We can then use these features in plots to identify what type of series are heavily trended and what are most seasonal.

```
tourism |>
features(Trips, feat_stl) |>
ggplot(aes(x = trend_strength, y = seasonal_strength_year,
col = Purpose)) +
geom_point() +
facet_wrap(vars(State))
```

Clearly, holiday series are most seasonal which is unsurprising. The strongest trends tend to be in Western Australia and Victoria. The most seasonal series can also be easily identified and plotted.

```
tourism |>
features(Trips, feat_stl) |>
filter(
seasonal_strength_year == max(seasonal_strength_year)
) |>
left_join(tourism, by = c("State", "Region", "Purpose"), multiple = "all") |>
ggplot(aes(x = Quarter, y = Trips)) +
geom_line() +
facet_grid(vars(State, Region, Purpose))
```

This shows holiday trips to the most popular ski region of Australia.

The `feat_stl()`

function returns several more features other than those discussed above.

`seasonal_peak_year`

indicates the timing of the peaks — which month or quarter contains the largest seasonal component. This tells us something about the nature of the seasonality. In the Australian tourism data, if Quarter 3 is the peak seasonal period, then people are travelling to the region in winter, whereas a peak in Quarter 1 suggests that the region is more popular in summer.`seasonal_trough_year`

indicates the timing of the troughs — which month or quarter contains the smallest seasonal component.`spikiness`

measures the prevalence of spikes in the remainder component \(R_t\) of the STL decomposition.
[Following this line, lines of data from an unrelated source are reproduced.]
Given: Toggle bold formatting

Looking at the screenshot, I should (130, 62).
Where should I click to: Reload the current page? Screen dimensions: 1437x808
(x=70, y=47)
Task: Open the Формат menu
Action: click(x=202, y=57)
It is the variance of the leave-one-out variances of \(R_t\).`linearity`

measures the linearity of the trend component of the STL decomposition. It is based on the coefficient of a linear regression applied to the trend component.`curvature`

measures the curvature of the trend component of the STL decomposition. It is based on the coefficient from an orthogonal quadratic regression applied to the trend component.`stl_e_acf1`

is the first autocorrelation coefficient of the remainder series.`stl_e_acf10`

is the sum of squares of the first ten autocorrelation coefficients of the remainder series.